◆ **Task statement**:
Retype precisely the section of the data that starts at the line containing "The image size is (1984, 686)." and runs to its final line, ends included.

(Stored records)
####################

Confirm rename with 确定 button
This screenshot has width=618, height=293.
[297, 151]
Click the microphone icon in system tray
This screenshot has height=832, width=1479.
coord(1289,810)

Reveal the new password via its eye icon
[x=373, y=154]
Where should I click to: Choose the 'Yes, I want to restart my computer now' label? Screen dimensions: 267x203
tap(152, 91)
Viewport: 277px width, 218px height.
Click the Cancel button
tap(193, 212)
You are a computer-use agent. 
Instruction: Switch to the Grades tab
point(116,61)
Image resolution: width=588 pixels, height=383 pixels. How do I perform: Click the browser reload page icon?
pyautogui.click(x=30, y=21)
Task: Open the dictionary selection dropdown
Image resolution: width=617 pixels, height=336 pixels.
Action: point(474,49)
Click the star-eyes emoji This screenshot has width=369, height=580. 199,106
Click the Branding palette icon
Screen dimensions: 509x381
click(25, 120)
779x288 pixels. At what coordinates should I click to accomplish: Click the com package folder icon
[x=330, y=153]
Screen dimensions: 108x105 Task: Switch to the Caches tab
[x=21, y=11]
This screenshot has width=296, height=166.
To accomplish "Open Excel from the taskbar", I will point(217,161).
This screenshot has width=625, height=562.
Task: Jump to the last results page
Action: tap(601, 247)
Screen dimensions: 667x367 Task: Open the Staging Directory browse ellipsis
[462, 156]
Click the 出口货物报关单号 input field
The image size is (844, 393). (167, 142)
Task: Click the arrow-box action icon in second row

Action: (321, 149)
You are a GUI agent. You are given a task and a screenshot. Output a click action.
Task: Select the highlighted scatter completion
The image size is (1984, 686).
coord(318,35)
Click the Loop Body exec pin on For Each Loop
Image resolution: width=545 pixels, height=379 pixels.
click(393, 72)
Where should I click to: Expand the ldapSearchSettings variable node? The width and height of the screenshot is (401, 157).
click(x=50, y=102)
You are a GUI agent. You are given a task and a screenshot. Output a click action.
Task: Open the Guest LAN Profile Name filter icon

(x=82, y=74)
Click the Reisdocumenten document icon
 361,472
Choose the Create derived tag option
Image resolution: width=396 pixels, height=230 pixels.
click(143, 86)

####################

◆ **Exercise answer**:
The image size is (1984, 686).
coord(318,35)
Click the Loop Body exec pin on For Each Loop
Image resolution: width=545 pixels, height=379 pixels.
click(393, 72)
Where should I click to: Expand the ldapSearchSettings variable node? The width and height of the screenshot is (401, 157).
click(x=50, y=102)
You are a GUI agent. You are given a task and a screenshot. Output a click action.
Task: Open the Guest LAN Profile Name filter icon

(x=82, y=74)
Click the Reisdocumenten document icon
 361,472
Choose the Create derived tag option
Image resolution: width=396 pixels, height=230 pixels.
click(143, 86)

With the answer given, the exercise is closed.